I’m looking forward to more commentary about news content and presentation from Rand-Hendriksen.









Thanks for featuring my post. I have gotten a lot of positive response from print media people so I guess I’m on the right track with my suggestions. The article was written in response to some discussions I had with people I know in news publishing who were complaining about how poorly their sales were and how they were “wasting time and money” focusing on the web. I was dumbfounded and tried to explain to them that if they do things right there could potentially be more money in web publishing than the traditional paper format.
Last week I was told that one of the major news papers in Vancouver, BC had posted a job offer for a videographer to publish video content on their site. But when they realized that this person would be dedicated to the video part only and would therefore be an entirely new budget post, they scrapped the idea thinking it was too expensive. That type of thinking actually frames the problem quite well: Forward thinking is quashed for budgetary reasons and a lack of understanding of the new paradigm news media is working under.
I hope my points can be a positive contribution to the debate; I don’t want to see the printed news media go down because they refuse to stay current.
More to come…
morten
Great article, and thanks for the link to Rand-Hendriksen’s list. Very interesting stuff there.
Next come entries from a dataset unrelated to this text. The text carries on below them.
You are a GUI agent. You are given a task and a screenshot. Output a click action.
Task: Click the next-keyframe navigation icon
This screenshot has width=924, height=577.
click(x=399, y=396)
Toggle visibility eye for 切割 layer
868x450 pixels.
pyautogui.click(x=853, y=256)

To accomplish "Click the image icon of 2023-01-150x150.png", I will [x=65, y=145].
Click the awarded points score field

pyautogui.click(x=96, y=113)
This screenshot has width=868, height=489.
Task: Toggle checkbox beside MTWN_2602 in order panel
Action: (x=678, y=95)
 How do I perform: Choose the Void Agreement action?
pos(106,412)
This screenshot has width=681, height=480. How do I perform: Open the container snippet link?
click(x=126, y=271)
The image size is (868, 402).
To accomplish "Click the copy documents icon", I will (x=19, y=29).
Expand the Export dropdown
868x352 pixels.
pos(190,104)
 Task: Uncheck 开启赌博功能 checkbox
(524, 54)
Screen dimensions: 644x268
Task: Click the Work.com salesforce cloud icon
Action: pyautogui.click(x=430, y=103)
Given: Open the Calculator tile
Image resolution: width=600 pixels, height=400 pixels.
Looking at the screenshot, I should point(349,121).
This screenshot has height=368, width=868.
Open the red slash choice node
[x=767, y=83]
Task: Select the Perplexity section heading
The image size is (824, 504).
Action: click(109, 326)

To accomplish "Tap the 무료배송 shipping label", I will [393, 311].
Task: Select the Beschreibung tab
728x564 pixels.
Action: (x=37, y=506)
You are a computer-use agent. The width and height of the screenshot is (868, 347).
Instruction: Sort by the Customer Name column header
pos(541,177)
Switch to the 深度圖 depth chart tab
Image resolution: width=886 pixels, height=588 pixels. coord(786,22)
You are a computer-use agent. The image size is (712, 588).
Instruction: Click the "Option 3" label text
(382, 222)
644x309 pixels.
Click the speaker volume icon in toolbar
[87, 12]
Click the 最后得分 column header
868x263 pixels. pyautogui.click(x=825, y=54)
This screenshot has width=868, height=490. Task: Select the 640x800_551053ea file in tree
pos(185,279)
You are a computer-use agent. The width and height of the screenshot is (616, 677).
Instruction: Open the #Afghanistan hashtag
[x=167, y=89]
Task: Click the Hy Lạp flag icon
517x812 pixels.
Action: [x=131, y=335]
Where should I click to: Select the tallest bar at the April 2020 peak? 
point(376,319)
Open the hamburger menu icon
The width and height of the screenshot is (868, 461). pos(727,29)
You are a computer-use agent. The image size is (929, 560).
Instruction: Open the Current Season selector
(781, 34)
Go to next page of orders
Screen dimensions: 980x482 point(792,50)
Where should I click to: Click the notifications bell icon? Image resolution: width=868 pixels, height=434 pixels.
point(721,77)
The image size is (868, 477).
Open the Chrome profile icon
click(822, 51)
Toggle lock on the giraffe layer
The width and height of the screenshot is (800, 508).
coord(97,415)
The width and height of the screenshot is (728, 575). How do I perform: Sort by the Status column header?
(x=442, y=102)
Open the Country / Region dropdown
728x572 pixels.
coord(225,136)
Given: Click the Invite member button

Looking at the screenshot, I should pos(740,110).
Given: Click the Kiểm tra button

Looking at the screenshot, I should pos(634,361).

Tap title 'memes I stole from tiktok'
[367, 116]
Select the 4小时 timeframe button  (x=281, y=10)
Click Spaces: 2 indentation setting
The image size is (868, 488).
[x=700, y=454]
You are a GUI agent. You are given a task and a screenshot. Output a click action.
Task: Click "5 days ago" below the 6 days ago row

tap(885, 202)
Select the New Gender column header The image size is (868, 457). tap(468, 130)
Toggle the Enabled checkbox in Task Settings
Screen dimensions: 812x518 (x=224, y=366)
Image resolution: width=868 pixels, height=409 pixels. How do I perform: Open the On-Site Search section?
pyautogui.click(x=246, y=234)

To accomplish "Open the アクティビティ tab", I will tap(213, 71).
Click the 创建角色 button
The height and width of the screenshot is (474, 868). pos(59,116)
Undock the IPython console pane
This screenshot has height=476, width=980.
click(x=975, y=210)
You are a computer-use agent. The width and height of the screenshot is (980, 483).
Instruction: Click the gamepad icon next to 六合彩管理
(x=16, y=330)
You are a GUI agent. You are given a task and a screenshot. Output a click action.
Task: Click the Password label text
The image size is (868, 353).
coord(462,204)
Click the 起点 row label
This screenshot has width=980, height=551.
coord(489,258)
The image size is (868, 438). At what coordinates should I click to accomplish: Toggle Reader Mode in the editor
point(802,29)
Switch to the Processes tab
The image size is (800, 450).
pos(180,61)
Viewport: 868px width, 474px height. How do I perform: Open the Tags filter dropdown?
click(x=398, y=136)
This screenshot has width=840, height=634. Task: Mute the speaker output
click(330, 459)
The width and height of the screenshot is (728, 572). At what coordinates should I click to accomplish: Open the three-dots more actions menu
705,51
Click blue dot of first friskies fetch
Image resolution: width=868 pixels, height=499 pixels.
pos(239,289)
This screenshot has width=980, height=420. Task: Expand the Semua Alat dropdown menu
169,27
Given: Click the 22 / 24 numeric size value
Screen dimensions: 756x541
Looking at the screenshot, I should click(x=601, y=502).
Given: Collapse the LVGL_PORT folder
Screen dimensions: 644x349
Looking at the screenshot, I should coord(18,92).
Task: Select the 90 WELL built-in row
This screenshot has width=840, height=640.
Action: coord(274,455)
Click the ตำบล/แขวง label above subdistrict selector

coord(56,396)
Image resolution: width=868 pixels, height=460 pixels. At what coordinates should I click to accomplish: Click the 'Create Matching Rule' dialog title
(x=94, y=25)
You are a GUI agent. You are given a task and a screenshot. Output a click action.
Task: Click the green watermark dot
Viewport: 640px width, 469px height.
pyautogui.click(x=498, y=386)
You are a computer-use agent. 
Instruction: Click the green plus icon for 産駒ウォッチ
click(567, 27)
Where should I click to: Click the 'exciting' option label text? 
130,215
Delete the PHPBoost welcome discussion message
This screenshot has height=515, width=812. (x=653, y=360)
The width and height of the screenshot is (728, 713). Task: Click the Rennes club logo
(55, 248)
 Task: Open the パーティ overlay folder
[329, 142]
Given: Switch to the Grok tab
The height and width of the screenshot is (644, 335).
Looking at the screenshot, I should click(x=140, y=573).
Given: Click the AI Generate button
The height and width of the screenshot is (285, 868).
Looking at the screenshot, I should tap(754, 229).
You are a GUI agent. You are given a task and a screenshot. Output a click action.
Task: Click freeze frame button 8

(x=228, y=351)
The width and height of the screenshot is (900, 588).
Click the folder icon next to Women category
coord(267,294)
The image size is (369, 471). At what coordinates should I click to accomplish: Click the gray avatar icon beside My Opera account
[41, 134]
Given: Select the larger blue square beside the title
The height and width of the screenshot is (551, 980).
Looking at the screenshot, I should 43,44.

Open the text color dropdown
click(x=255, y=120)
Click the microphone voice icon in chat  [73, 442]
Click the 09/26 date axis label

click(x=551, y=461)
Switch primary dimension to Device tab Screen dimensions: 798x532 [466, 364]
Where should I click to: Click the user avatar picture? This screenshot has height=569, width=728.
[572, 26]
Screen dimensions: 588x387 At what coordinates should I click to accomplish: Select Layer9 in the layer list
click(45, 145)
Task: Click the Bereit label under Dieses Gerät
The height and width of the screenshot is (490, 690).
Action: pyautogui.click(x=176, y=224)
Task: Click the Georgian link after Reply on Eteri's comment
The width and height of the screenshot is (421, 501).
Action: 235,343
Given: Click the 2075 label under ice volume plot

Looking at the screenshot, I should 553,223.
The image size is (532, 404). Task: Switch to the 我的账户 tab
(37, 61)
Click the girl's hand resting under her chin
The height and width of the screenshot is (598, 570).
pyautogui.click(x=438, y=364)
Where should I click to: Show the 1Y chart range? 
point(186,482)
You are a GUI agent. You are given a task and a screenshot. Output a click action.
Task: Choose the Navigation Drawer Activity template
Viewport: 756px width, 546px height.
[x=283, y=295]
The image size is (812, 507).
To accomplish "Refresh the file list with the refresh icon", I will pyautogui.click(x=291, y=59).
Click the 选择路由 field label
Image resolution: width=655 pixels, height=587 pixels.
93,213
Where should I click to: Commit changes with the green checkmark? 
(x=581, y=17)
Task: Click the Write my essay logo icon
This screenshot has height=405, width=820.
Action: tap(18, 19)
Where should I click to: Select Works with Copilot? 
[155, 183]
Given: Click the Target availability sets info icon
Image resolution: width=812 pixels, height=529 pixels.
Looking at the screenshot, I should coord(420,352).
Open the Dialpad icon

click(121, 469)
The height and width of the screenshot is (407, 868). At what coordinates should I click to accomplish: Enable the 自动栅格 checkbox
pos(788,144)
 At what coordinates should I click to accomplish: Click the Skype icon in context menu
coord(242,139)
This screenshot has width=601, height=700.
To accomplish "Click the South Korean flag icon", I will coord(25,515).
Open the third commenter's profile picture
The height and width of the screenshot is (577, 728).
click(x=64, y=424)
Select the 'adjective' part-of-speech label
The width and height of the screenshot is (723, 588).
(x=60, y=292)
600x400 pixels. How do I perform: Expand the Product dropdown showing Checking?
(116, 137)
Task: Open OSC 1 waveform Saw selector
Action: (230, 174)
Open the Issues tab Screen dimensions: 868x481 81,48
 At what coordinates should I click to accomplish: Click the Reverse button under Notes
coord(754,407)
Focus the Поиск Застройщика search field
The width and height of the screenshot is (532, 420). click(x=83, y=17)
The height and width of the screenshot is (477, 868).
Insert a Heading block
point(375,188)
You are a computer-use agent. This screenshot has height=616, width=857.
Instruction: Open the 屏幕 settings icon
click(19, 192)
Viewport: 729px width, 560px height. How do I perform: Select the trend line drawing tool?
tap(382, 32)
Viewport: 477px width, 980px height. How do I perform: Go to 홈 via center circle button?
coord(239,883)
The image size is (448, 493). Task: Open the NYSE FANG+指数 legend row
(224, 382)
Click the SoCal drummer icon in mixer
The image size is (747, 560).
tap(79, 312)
One small correction: The Big Picture did not move, it just launched a separate companion blog called Big Picture Notes.
Thanks!
Thanks, Alan — fixed!
Martin has a good point with the poetry angle: Staying current with technology is one thing, but don’t think that technology only beckons our notion of what content we deem “current.”
Poetry Corner was a big hit at the North Adams Transcript, and Martin’s right about all of the above associated with poetry. Brought it to Berkshires Week, the seasonal, cultural weekly of The Eagle, and got overwhelmed, whalloped, thumped with submissions.
Set whatever quality “bar” you want. With Berkshires Week, we at least require it to have a “Berkshire” appeal. That’s rather ethereal, but you know your audience.